Contributed by Katherine Turner
ABSTRACT: Resistance can occur in patients receiving adoptive cell therapy (ACT) due to antigen-loss-variant (ALV) cancer cell outgrowth. Here we demonstrate that murine and human T helper (Th) 9 cells, but not Th1/Tc1 or Th17 cells, expressing tumor-specific T cell receptors (TCRs) or chimeric antigen receptors (CARs), eradicate advanced tumors that contain ALVs.
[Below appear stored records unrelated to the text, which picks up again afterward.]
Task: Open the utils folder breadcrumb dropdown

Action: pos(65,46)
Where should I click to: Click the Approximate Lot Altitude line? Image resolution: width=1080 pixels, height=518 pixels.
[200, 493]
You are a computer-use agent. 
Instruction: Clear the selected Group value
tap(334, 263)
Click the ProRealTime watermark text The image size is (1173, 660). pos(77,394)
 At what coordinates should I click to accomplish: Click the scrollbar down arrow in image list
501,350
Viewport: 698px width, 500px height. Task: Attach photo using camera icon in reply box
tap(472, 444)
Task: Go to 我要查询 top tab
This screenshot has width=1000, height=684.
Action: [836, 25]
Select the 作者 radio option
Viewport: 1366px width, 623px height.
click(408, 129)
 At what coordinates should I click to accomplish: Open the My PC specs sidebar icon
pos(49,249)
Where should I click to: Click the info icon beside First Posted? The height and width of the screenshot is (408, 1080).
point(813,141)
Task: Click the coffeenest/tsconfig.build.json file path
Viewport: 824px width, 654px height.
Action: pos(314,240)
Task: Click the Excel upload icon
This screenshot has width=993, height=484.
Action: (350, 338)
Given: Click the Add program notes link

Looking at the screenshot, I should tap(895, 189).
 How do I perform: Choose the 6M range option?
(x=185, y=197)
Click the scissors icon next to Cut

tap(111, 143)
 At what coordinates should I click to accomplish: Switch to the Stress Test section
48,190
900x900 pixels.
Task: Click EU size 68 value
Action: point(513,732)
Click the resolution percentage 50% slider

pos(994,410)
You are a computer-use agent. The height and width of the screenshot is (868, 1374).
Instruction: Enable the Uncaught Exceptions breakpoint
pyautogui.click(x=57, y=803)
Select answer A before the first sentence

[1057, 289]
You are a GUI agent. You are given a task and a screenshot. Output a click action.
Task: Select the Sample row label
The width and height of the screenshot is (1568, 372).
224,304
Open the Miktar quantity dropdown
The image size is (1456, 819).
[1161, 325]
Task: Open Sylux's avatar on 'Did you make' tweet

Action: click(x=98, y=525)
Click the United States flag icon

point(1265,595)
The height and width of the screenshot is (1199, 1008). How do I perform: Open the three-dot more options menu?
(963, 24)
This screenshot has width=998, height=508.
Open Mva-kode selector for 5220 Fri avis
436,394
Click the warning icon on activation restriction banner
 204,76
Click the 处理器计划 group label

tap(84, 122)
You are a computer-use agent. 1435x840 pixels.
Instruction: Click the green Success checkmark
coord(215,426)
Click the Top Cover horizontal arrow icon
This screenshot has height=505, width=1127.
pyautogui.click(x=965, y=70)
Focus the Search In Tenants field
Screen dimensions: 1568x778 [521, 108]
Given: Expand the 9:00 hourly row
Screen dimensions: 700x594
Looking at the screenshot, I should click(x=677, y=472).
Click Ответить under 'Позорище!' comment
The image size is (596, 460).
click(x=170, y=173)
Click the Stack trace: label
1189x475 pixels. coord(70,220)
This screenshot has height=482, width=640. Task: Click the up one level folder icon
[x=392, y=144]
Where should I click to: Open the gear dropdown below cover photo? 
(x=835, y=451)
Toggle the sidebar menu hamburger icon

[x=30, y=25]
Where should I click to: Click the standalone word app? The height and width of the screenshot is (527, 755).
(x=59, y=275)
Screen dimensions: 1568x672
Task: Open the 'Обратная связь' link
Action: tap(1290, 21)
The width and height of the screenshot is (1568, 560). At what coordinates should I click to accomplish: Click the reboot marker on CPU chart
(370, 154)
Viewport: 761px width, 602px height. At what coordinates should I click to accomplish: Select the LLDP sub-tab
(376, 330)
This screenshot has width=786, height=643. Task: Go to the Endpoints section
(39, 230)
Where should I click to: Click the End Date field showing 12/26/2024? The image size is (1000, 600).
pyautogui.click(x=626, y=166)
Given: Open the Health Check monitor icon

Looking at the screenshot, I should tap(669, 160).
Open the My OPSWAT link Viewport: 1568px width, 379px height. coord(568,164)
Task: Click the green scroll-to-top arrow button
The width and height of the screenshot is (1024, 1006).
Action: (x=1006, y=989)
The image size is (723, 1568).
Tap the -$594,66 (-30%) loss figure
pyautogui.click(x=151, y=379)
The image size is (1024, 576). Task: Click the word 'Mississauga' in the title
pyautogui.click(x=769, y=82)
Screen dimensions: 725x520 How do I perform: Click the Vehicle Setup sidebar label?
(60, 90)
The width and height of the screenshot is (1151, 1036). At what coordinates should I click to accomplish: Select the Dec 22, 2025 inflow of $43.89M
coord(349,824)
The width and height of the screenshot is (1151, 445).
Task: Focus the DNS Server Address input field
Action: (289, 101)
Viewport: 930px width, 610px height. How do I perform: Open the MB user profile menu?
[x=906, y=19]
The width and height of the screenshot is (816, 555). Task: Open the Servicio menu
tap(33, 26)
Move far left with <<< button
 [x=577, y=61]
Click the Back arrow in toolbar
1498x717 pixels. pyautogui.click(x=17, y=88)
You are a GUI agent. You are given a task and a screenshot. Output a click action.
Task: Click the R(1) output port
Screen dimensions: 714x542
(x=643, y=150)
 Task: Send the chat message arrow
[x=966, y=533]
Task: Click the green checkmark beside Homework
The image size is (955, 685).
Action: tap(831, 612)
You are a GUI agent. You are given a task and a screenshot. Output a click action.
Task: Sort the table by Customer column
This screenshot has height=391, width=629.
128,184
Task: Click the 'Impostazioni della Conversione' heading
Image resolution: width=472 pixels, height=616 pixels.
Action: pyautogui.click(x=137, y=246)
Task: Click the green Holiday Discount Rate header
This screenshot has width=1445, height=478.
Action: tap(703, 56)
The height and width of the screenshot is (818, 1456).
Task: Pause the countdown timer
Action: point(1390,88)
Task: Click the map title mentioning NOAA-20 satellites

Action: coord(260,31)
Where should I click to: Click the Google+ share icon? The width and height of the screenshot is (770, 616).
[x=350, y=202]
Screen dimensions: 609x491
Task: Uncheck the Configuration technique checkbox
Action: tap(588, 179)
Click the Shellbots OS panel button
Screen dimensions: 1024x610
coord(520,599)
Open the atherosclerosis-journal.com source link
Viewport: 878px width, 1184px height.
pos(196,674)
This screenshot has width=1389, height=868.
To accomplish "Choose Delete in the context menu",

This unprecedented antitumor capacity of Th9 cells is attributed to both enhanced direct tumor cell killing and bystander antitumor effects promoted by intratumor release of interferon (IFN) α/β. Mechanistically, tumor-specific Th9 cells increase the intratumor accumulation of extracellular ATP (eATP; released from dying tumor cells), because of a unique feature of Th9 cells that lack the expression of ATP degrading ectoenzyme cluster of differentiation (CD) 39. Intratumor enrichment of eATP promotes the monocyte infiltration and stimulates their production of IFNα/β by inducing eATP-endogenous retrovirus-Toll-like receptor 3 (TLR3)/mitochondrial antiviral signaling (MAVS) pathway activation. These results identify tumor-specific Th9 cells as a unique T cell subset endowed with the unprecedented capacity to eliminate ALVs for curative responses.